You know, working there is an alchemy of blessing and curse.  As a sorter and taker-in of donations, I get to see all that stuff on the days I work there.  All I can say is thank goodness that I do not work there every day.  We cannot buy stuff until it has been on the sales floor for a couple of days, but that does not help curb my infatuation with old linens.  Lordy.  I also bought myself a great winter coat (with soft and warm lining) and a bunch of weird bits and bobs of potential crafting materials which I am using to make my version of Victorian beaded and embellished tree ornaments.  I am loving the process so much and it is encouraging me to use a lot of the stuff I have been collecting and saving, as well.

My health has improved under the care of the doctor I found when I moved to this village.  Every ridiculous health issue that had horrible results has been brought to normal levels, as evidenced by my most recent test results.  I still have an immune or endocrine system issue that remains undiagnosed, but I am happy that all my hard work is finally showing benefits. 

I went along on a day trip hosted by the village's senior citizen center and had fun.  I was hoping to connect with some potential friends, but I think I have to do more with them if that is going to show any promise.  They have a noon meal program and I would like to go to that, but I keep forgetting to call the day prior and make a reservation.  Maybe I will be  able to remember to do that tomorrow for Friday's lunch.

What else.  I see the boys often and even though I no longer live more than an hour away they still ask me to sleep over.  I can leave their house and be in my own, sweet bed in a couple of minutes, but I will say yes one of these weeks.

Healing and recovery from that other life is still happening, a bit more easily than in the beginning.  It took more than forty years in that marriage to make me ill (and more than a little bit crazier than I already am), but I still feel impatience at how slowly all of this is taking.  I keep repeating to myself that everything in its time, and I fully embrace that, it is just that my leaps and bounds towards health in mind and soul are steady, but so small sometimes. 

There are days when I can feel that I am a different person.  Hopefully improved, but there remains that old uncertainty and reluctance to believe that I deserve this new life.

And, you know, perhaps I do not deserve it, but, by gosh, I have earned it.  I earned the right to have this wonderful life, a life beyond my most dear and tender dreams, with every horrible thing that I have survived.

● **Tasks to carry out**:
1) Transcribe the passage of the post about settling into village life, starting at the words "What else.  I" and stopping after "so small sometimes.".
2) Write the next part of the post about settling into village life, picking up after its last sentence.

● **Provided data**:

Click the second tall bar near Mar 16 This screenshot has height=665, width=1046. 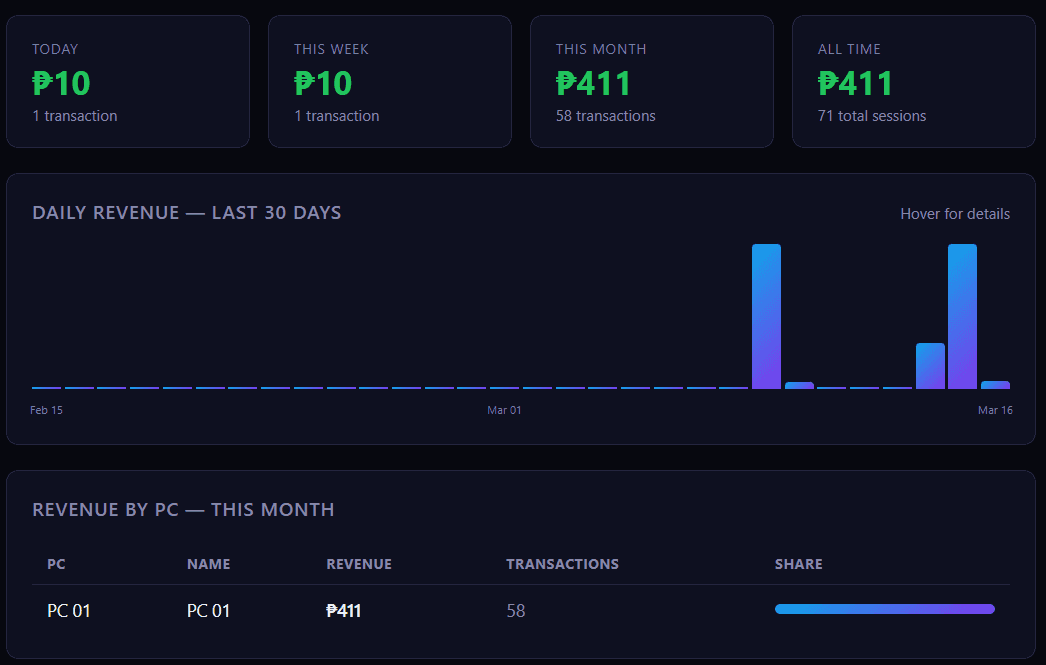(x=963, y=315)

● **Responses by item number**:
1)
What else.  I see the boys often and even though I no longer live more than an hour away they still ask me to sleep over.  I can leave their house and be in my own, sweet bed in a couple of minutes, but I will say yes one of these weeks.

Healing and recovery from that other life is still happening, a bit more easily than in the beginning.  It took more than forty years in that marriage to make me ill (and more than a little bit crazier than I already am), but I still feel impatience at how slowly all of this is taking.  I keep repeating to myself that everything in its time, and I fully embrace that, it is just that my leaps and bounds towards health in mind and soul are steady, but so small sometimes.

2)
My life is richer for all of those experiences and I know with complete certainty that it was necessary for me to be living and manifesting the life I now have.  The work I do now. 

Someone famous said something about how sad it would be to die without finding and living the life/work/whatever you were intended to have in your life.  To have never found our particular path.  I heard it on a television drama and they named the person who said that, which I have totally forgotten, but I was struck with how sad that really would be, and I was immediately grateful for all those years of experiencing and grasping at life, surviving all the worse days and nights and being able to use all of that to let my life take me where I am intended to go and to the work that is what I am supposed to be doing. 

Life is pretty nice.  Tonight I have lots to show that. 

All the fixings to make a few pounds of fudge, some dark chocolate covered cherries, the ones that are all liquidy inside.  Two darling polar bear cubs to give my grandsons on my way home today. 

I knew that the little one would love it more than anything, although I bought one for each monkey boy.  I saw them in a Xmas shop whilst on that senior citizen trip, but did not have enough money along to buy them for the boys.  I found a shop a few towns away that special ordered them for me.

A bunch of plastic bins and buckets from the dollar store to help organize my tiny closet and wardrobe.

It is just so lovely, so miraculous and blessed that small things are bringing me such joy every single day.